A DEFICIENCY OF ANTIGEN-PRESENTING CELLS IN PATIENTS WITH PULMONARY TUBERCULOSIS

Abstract. The phenotype and functional properties of antigen-presenting cells (APCs: blood monocytes and in vitro generated macrophages/dendritic cells) were investigated in patients with pulmonary tuberculosis (TB, n = 192) with different levels of proliferative response to M. tuberculosis antigens (PPD-responsive vs PPD - anergic patients, n = 118 and 74, respectively). A functional deficiency of all 3 types of APCs was revealed in patients with TB. I.e., a monocyte disfunction was displayed by low CD86 and HLA-DR expression, 2-fold increase of CD14+CD16+ subset, high level of FasL+ and IL-10+ cells, and enhanced IL-10 and IL-6 production upon LPS-stimulation. The in vitro generated macrophages from blood monocytes challenged with GM-CSF, were characterized by shifted Th1/Th2 balance (down-regulated production of IFNγ and IL-18 combined with up-regulation of IL-6 and IL-10), and reduced allostimulatory activity in mixed lymphocyte culture.
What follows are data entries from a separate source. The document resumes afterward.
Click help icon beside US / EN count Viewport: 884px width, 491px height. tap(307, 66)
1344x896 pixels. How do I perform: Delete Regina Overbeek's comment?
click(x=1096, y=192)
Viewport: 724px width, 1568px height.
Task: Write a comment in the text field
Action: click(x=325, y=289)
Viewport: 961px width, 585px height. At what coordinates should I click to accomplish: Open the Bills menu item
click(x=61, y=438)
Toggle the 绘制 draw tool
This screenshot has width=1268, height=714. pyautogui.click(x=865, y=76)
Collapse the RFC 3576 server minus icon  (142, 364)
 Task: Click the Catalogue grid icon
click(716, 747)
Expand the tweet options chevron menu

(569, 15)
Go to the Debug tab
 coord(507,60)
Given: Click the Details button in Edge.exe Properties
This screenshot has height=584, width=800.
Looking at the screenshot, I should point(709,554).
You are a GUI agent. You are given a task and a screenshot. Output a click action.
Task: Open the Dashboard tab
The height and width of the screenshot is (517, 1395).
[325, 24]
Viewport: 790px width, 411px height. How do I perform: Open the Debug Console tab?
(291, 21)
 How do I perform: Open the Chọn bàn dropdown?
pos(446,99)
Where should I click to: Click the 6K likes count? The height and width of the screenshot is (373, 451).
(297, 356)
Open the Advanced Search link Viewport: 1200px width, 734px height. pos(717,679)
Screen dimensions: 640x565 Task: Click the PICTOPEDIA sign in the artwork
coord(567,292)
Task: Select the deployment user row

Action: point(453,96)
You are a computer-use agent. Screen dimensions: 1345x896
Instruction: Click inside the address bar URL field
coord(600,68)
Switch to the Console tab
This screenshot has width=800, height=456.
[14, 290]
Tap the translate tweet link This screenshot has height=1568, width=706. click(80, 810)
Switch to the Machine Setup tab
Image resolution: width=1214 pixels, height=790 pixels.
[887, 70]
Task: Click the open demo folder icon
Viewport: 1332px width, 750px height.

The dendritic cells were characterized by decrease of mature, activated CD25+ cells, low level of IFNγ production in conjunction with enhanced capacity to produce IL - 10 and IL-6, and profound reduction of functional (allostimulatory) activity. The APC disfunction of were most prominent in PPD-anergic patients. A possible role of APC disfunctions in disturbed antigen-specific T-cell response to M. tuberculosis is discussed.